Stored entries
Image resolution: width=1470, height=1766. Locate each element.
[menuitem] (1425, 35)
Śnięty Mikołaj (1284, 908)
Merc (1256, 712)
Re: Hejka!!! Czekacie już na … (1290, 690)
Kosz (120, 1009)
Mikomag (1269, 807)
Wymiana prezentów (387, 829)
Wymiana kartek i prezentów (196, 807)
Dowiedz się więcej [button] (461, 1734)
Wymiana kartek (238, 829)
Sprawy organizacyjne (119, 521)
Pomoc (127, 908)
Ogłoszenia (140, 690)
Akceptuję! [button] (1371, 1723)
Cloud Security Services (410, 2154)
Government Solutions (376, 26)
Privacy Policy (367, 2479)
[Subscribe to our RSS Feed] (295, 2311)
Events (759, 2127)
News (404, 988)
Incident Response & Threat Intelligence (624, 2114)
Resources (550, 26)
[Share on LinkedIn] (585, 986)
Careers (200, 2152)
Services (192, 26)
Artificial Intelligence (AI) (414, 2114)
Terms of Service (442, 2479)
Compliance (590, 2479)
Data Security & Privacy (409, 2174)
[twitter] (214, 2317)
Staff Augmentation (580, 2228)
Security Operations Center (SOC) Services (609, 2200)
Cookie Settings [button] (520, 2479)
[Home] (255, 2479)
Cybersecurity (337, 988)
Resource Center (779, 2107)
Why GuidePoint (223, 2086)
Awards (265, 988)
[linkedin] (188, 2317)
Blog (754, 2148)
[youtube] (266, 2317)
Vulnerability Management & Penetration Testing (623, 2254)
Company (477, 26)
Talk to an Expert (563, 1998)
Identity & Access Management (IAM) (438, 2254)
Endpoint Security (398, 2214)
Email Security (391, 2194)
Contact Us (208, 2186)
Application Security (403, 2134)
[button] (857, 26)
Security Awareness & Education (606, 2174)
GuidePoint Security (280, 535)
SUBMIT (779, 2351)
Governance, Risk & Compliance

### Aim of the task
Quote exactly the first line of the entries and every line after it, stopping with the line that contains "Compliance (590, 2479)".

### Your response
Image resolution: width=1470, height=1766. Locate each element.
[menuitem] (1425, 35)
Śnięty Mikołaj (1284, 908)
Merc (1256, 712)
Re: Hejka!!! Czekacie już na … (1290, 690)
Kosz (120, 1009)
Mikomag (1269, 807)
Wymiana prezentów (387, 829)
Wymiana kartek i prezentów (196, 807)
Dowiedz się więcej [button] (461, 1734)
Wymiana kartek (238, 829)
Sprawy organizacyjne (119, 521)
Pomoc (127, 908)
Ogłoszenia (140, 690)
Akceptuję! [button] (1371, 1723)
Cloud Security Services (410, 2154)
Government Solutions (376, 26)
Privacy Policy (367, 2479)
[Subscribe to our RSS Feed] (295, 2311)
Events (759, 2127)
News (404, 988)
Incident Response & Threat Intelligence (624, 2114)
Resources (550, 26)
[Share on LinkedIn] (585, 986)
Careers (200, 2152)
Services (192, 26)
Artificial Intelligence (AI) (414, 2114)
Terms of Service (442, 2479)
Compliance (590, 2479)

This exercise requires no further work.